BEGIN Material supplied

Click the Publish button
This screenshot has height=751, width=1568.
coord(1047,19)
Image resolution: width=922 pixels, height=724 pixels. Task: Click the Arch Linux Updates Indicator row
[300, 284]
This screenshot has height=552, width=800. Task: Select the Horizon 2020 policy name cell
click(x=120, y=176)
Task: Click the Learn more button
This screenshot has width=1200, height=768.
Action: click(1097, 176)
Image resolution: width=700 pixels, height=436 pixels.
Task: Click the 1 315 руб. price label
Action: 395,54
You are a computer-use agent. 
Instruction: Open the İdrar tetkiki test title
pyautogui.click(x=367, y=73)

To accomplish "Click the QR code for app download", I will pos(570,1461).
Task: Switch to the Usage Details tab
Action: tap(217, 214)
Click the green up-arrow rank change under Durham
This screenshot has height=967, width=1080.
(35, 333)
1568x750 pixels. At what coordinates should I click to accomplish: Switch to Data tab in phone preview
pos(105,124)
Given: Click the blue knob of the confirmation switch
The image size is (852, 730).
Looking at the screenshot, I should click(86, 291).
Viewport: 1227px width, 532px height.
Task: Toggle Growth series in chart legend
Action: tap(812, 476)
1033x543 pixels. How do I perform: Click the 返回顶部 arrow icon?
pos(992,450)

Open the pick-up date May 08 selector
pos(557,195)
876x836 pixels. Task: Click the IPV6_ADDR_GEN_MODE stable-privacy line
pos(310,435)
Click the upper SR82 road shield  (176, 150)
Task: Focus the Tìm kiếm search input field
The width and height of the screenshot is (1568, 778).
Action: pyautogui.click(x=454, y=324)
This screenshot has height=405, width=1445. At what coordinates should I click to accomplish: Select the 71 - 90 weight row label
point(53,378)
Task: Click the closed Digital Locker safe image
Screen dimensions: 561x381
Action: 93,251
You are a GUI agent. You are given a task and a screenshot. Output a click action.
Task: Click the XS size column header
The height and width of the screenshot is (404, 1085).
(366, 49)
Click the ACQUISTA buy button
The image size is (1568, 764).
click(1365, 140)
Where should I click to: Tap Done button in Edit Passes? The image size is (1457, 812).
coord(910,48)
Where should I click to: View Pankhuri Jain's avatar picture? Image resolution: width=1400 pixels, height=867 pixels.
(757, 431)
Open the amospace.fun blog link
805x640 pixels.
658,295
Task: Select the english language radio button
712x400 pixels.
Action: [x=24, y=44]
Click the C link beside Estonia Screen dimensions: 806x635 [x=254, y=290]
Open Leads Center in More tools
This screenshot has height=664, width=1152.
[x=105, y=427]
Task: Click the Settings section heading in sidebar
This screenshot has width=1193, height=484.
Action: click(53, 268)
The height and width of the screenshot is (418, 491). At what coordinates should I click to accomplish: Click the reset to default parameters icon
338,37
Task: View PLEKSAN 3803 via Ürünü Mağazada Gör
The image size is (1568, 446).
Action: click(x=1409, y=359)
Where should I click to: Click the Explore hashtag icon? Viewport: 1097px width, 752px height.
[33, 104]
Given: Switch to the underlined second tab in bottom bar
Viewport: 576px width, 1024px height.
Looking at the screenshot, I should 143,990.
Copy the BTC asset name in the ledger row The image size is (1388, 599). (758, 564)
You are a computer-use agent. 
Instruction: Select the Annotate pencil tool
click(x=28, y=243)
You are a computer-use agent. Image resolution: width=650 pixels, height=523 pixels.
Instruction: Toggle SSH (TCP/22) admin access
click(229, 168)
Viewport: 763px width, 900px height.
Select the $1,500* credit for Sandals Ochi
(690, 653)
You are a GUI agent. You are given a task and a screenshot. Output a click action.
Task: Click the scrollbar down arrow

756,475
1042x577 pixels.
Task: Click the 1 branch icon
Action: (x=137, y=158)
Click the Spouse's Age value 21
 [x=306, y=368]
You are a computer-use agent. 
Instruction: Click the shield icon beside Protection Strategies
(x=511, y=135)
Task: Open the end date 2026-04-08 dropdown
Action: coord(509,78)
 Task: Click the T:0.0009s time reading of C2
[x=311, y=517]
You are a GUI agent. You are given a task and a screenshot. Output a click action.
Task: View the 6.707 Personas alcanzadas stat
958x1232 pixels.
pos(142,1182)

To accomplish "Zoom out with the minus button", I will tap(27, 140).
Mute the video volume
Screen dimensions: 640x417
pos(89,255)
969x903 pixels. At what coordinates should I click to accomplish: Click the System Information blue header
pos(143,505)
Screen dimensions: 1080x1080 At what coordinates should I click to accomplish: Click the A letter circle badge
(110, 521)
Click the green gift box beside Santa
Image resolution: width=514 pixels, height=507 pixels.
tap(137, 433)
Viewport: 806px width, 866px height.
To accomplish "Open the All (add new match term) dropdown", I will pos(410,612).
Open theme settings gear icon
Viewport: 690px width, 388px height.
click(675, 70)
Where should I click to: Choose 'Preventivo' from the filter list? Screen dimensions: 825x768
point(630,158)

END Material supplied

The response should be a verbatim transcription of the data.

[Answer to the problem]
Click the Publish button
This screenshot has height=751, width=1568.
coord(1047,19)
Image resolution: width=922 pixels, height=724 pixels. Task: Click the Arch Linux Updates Indicator row
[300, 284]
This screenshot has height=552, width=800. Task: Select the Horizon 2020 policy name cell
click(x=120, y=176)
Task: Click the Learn more button
This screenshot has width=1200, height=768.
Action: click(1097, 176)
Image resolution: width=700 pixels, height=436 pixels.
Task: Click the 1 315 руб. price label
Action: 395,54
You are a computer-use agent. 
Instruction: Open the İdrar tetkiki test title
pyautogui.click(x=367, y=73)

To accomplish "Click the QR code for app download", I will pos(570,1461).
Task: Switch to the Usage Details tab
Action: tap(217, 214)
Click the green up-arrow rank change under Durham
This screenshot has height=967, width=1080.
(35, 333)
1568x750 pixels. At what coordinates should I click to accomplish: Switch to Data tab in phone preview
pos(105,124)
Given: Click the blue knob of the confirmation switch
The image size is (852, 730).
Looking at the screenshot, I should click(86, 291).
Viewport: 1227px width, 532px height.
Task: Toggle Growth series in chart legend
Action: tap(812, 476)
1033x543 pixels. How do I perform: Click the 返回顶部 arrow icon?
pos(992,450)

Open the pick-up date May 08 selector
pos(557,195)
876x836 pixels. Task: Click the IPV6_ADDR_GEN_MODE stable-privacy line
pos(310,435)
Click the upper SR82 road shield  (176, 150)
Task: Focus the Tìm kiếm search input field
The width and height of the screenshot is (1568, 778).
Action: pyautogui.click(x=454, y=324)
This screenshot has height=405, width=1445. At what coordinates should I click to accomplish: Select the 71 - 90 weight row label
point(53,378)
Task: Click the closed Digital Locker safe image
Screen dimensions: 561x381
Action: 93,251
You are a GUI agent. You are given a task and a screenshot. Output a click action.
Task: Click the XS size column header
The height and width of the screenshot is (404, 1085).
(366, 49)
Click the ACQUISTA buy button
The image size is (1568, 764).
click(1365, 140)
Where should I click to: Tap Done button in Edit Passes? The image size is (1457, 812).
coord(910,48)
Where should I click to: View Pankhuri Jain's avatar picture? Image resolution: width=1400 pixels, height=867 pixels.
(757, 431)
Open the amospace.fun blog link
805x640 pixels.
658,295
Task: Select the english language radio button
712x400 pixels.
Action: [x=24, y=44]
Click the C link beside Estonia Screen dimensions: 806x635 [x=254, y=290]
Open Leads Center in More tools
This screenshot has height=664, width=1152.
[x=105, y=427]
Task: Click the Settings section heading in sidebar
This screenshot has width=1193, height=484.
Action: click(53, 268)
The height and width of the screenshot is (418, 491). At what coordinates should I click to accomplish: Click the reset to default parameters icon
338,37
Task: View PLEKSAN 3803 via Ürünü Mağazada Gör
The image size is (1568, 446).
Action: click(x=1409, y=359)
Where should I click to: Click the Explore hashtag icon? Viewport: 1097px width, 752px height.
[33, 104]
Given: Switch to the underlined second tab in bottom bar
Viewport: 576px width, 1024px height.
Looking at the screenshot, I should 143,990.
Copy the BTC asset name in the ledger row The image size is (1388, 599). (758, 564)
You are a computer-use agent. 
Instruction: Select the Annotate pencil tool
click(x=28, y=243)
You are a computer-use agent. Image resolution: width=650 pixels, height=523 pixels.
Instruction: Toggle SSH (TCP/22) admin access
click(229, 168)
Viewport: 763px width, 900px height.
Select the $1,500* credit for Sandals Ochi
(690, 653)
You are a GUI agent. You are given a task and a screenshot. Output a click action.
Task: Click the scrollbar down arrow

756,475
1042x577 pixels.
Task: Click the 1 branch icon
Action: (x=137, y=158)
Click the Spouse's Age value 21
 [x=306, y=368]
You are a computer-use agent. 
Instruction: Click the shield icon beside Protection Strategies
(x=511, y=135)
Task: Open the end date 2026-04-08 dropdown
Action: coord(509,78)
 Task: Click the T:0.0009s time reading of C2
[x=311, y=517]
You are a GUI agent. You are given a task and a screenshot. Output a click action.
Task: View the 6.707 Personas alcanzadas stat
958x1232 pixels.
pos(142,1182)

To accomplish "Zoom out with the minus button", I will tap(27, 140).
Mute the video volume
Screen dimensions: 640x417
pos(89,255)
969x903 pixels. At what coordinates should I click to accomplish: Click the System Information blue header
pos(143,505)
Screen dimensions: 1080x1080 At what coordinates should I click to accomplish: Click the A letter circle badge
(110, 521)
Click the green gift box beside Santa
Image resolution: width=514 pixels, height=507 pixels.
tap(137, 433)
Viewport: 806px width, 866px height.
To accomplish "Open the All (add new match term) dropdown", I will pos(410,612).
Open theme settings gear icon
Viewport: 690px width, 388px height.
click(675, 70)
Where should I click to: Choose 'Preventivo' from the filter list? Screen dimensions: 825x768
point(630,158)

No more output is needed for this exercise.